Oh wow. I almost forgot.
A year ago, today, I finished a first
draft of a fiction novel. Yes, yeah, an entire 70,000 plus word count
story. I remember taking half that day off last year, to complete it, after
estimating it would take approximately three hours to finish. I believe
it took almost double that time, but I did it. I put an end to a very long
project on August 24, 2012. And now, it's an entire year later.

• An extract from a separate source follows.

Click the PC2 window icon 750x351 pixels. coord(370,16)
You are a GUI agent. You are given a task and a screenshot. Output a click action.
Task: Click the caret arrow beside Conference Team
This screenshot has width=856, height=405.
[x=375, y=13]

I remember feeling a little numb
after the entire experience. The story wasn't right. In the back of
my mind, I knew that fact. But, I left the document alone for a few weeks
without touching it, and then when I finally went back to read it, the numbness
continued. There were so many words that didn't work, with only a few that did. I
could see it all over the pages. It's a tough cookie to swallow; to know
I'd spent all that time, and all that work, with only a few passages that
showed any promise.
I did some research (of course, I did.
I always do) on first drafts. I found out that first drafts are just
that. They are first, and others (revisions) need to follow. That's
the process.
I started revising. I changed some of the plot at the beginning of the story. But, after a few more
months of on-and-off trying to revise, I stopped. I needed help outside
myself, and I couldn't bear to ask anyone, for fear it was asking too much.
I then decided I would try to write a
couple of short stories to get myself to complete the entire process without
the longer time commitment. I searched for another on-line site to try to
get feedback on my writing. I kept doing something.
I completed the first short story Crossed Wires about two months ago. It is over 16,500 words which exceeded the original count I thought the story would be. I'm happier with it than the entire novel from previously. I am working
on another short story (actually two) that I am shooting for approximately 7500
words. In the meantime, I re-worked two short 500-word pieces and posted them on-line, where I received some very good writing feedback. I am able to
incorporate those suggestions in my writing as I go forward. I will go
back and edit Crossed Wires.
I know I can clean it up to flow better, have a stronger voice, which, I feel,
is an achievement. I don't feel numb about it.
It's a lot over the course of a year.
I should have given up. I didn't know what I was doing, and I hate
tough cookies. But I didn't give up, and it's a different year. One
year. And it all starts on one day.
So, I almost forgot where I was a year
ago. Maybe, it's because I've come so far.